Generated by DeepSeek V3.2| Preamble to the United Nations Charter | |
|---|---|
| Title | Preamble to the United Nations Charter |
| Caption | The Flag of the United Nations. |
| Date drafted | 1945 |
| Date ratified | 24 October 1945 |
| Location of document | San Francisco, California, United States |
| Signatories | 50 original member states |
| Purpose | To establish the aims and guiding principles of the United Nations |
Preamble to the United Nations Charter is the introductory statement of the foundational treaty of the United Nations. It was adopted at the San Francisco Conference in 1945 and sets forth the high ideals and common purposes of the wartime Allies and the nations that joined them. The text articulates a collective determination to save succeeding generations from the scourge of war and to reaffirm faith in fundamental human rights. It serves as a moral and philosophical foundation for the subsequent chapters of the Charter of the United Nations.

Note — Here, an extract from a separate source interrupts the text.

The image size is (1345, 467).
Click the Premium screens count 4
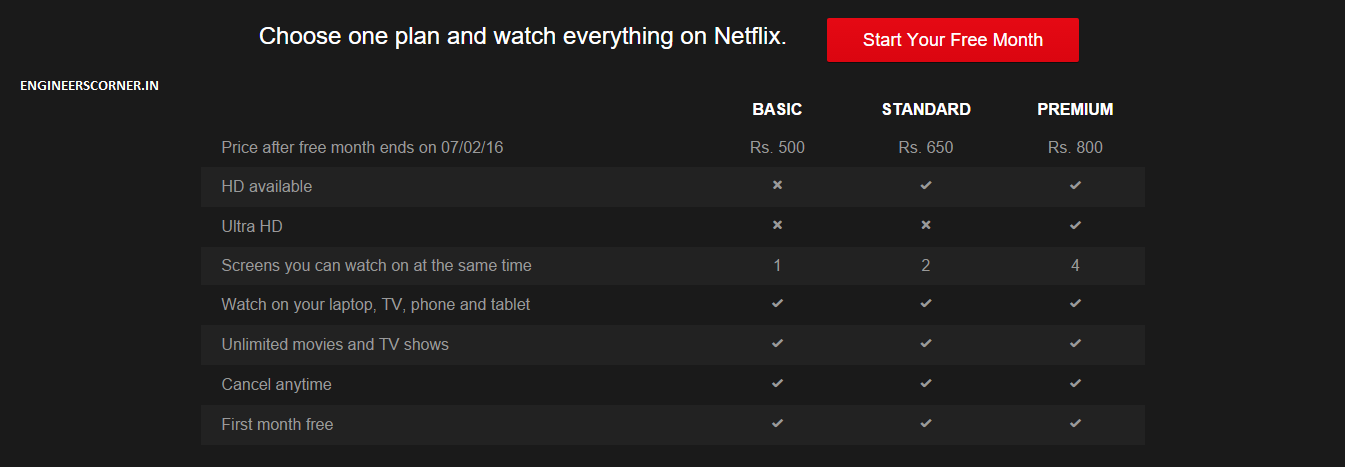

The full text of the Preamble reads: "WE THE PEOPLES OF THE UNITED NATIONS DETERMINED to save succeeding generations from the scourge of war, which twice in our lifetime has brought untold sorrow to mankind, and to reaffirm faith in fundamental human rights, in the dignity and worth of the human person, in the equal rights of men and women and of nations large and small, and to establish conditions under which justice and respect for the obligations arising from treaties and other sources of international law can be maintained, and to promote social progress and better standards of life in larger freedom, AND FOR THESE ENDS to practice tolerance and live together in peace with one another as good neighbours, and to unite our strength to maintain international peace and security, and to ensure, by the acceptance of principles and the institution of methods, that armed force shall not be used, save in the common interest, and to employ international machinery for the promotion of the economic and social advancement of all peoples, HAVE RESOLVED TO COMBINE OUR EFFORTS TO ACCOMPLISH THESE AIMS. Accordingly, our respective Governments, through representatives assembled in the city of San Francisco, who have exhibited their full powers found to be in good and due form, have agreed to the present Charter of the United Nations and do hereby establish an international organization to be known as the United Nations."
The Preamble was crafted in the immediate aftermath of the Second World War, a conflict marked by the atrocities of the Holocaust and the deployment of atomic weapons. Key figures in its formulation included Jan Smuts, the Prime Minister of South Africa, who produced an early draft that heavily influenced the final text. The San Francisco Conference, officially the United Nations Conference on International Organization, brought together delegates from fifty nations, including the United States, the Soviet Union, the United Kingdom, and China. The language was refined by a committee led by U.S. State Department official Virgil Jordan and sought to encapsulate the lessons learned from the failure of the League of Nations. Its powerful opening phrase, "We the Peoples," was consciously modeled on the Preamble to the United States Constitution.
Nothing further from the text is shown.